The Quebec Provincial Association of Teachers (QPAT) is disappointed the government has refused to make masks and social distancing mandatory in classrooms, leading to many of its 8,000 members to resign or retire early, as in the case of Sonia Barnes Huggins.
“I would’ve liked to have seen the government care about the teachers and care about how they would re-enter the school,” said Huggins.
“It was a really tough decision to make, I made it very, very quickly.”
Mrs. Huggins, as she’s known to her students, is calling it quits after doing her dream job for the past 28 years, 20 of which were spent teaching art and dance at McDonald High School in Ste-Anne-de-Bellevue.
She was still a few years away from retirement and had build an award-winning dance program, her students received Candance awards in 2016, 2017 and 2018. But news on Aug. 10 that the government wouldn’t enforce the mask regulation in school classrooms didn’t sit well with Huggins, and ultimately pushed her to leave her permanent teaching position.
“In dance, it would’ve been incredibly difficult this year. I mean, people breathe droplets from your mouth, with no mask I could just see it, inside with the windows open oh mother of goodness, very difficult,” said Huggins adding that most dance schools are currently doing virtual classes or classes while wearing face-coverings.
“The risks far outweighed what I was prepared to go through, even with the support of my school and they’re wonderful,” she said.
Mrs. Huggins isn’t alone, according to the president of QPAT. Several members have left their jobs over the lack of protective measures in schools.

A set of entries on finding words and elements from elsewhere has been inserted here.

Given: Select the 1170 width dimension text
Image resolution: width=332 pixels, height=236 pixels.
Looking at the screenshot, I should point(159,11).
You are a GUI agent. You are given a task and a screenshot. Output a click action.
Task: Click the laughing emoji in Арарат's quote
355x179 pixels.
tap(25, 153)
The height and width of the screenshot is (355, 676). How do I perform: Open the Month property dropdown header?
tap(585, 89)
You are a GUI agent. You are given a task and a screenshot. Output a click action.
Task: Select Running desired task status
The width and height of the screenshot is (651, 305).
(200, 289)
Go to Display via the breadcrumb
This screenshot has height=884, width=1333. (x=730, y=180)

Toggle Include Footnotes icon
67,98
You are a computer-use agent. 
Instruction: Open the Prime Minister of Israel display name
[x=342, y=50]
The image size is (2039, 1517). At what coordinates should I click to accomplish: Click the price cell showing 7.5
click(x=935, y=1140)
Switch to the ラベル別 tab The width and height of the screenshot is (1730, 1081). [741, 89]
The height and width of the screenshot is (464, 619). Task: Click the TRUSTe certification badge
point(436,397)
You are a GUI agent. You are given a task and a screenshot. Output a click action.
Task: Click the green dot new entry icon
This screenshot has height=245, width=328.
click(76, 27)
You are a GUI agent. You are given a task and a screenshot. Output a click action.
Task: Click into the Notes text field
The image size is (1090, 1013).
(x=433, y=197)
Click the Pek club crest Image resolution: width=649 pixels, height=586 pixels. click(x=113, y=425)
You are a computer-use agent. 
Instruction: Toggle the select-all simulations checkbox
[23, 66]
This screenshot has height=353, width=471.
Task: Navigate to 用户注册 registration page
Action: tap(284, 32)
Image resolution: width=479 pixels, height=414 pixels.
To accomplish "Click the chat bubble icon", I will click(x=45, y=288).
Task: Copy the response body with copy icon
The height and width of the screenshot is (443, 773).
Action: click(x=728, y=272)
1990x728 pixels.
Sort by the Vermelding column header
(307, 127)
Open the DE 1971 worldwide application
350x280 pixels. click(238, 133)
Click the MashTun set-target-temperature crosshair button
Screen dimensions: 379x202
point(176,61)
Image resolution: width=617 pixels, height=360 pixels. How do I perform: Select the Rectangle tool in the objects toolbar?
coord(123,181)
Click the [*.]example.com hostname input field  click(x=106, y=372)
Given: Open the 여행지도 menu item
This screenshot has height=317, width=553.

“We’re not happy with the idea that you know inside a class of 32 for example with very poor ventilation that there’s no distancing and masks aren’t needed,” said Heidi Yetman.
“I find it really, really sad that teachers are leaving prematurely in a profession that they love.”
Huggins is leaving with a heavy heart but feels blessed to have had the opportunity to touch thousands of lives over the last three decades. She’s a caregiver for her elderly mother who lives in a seniors home and has decided against putting her family’s health on the line for her job.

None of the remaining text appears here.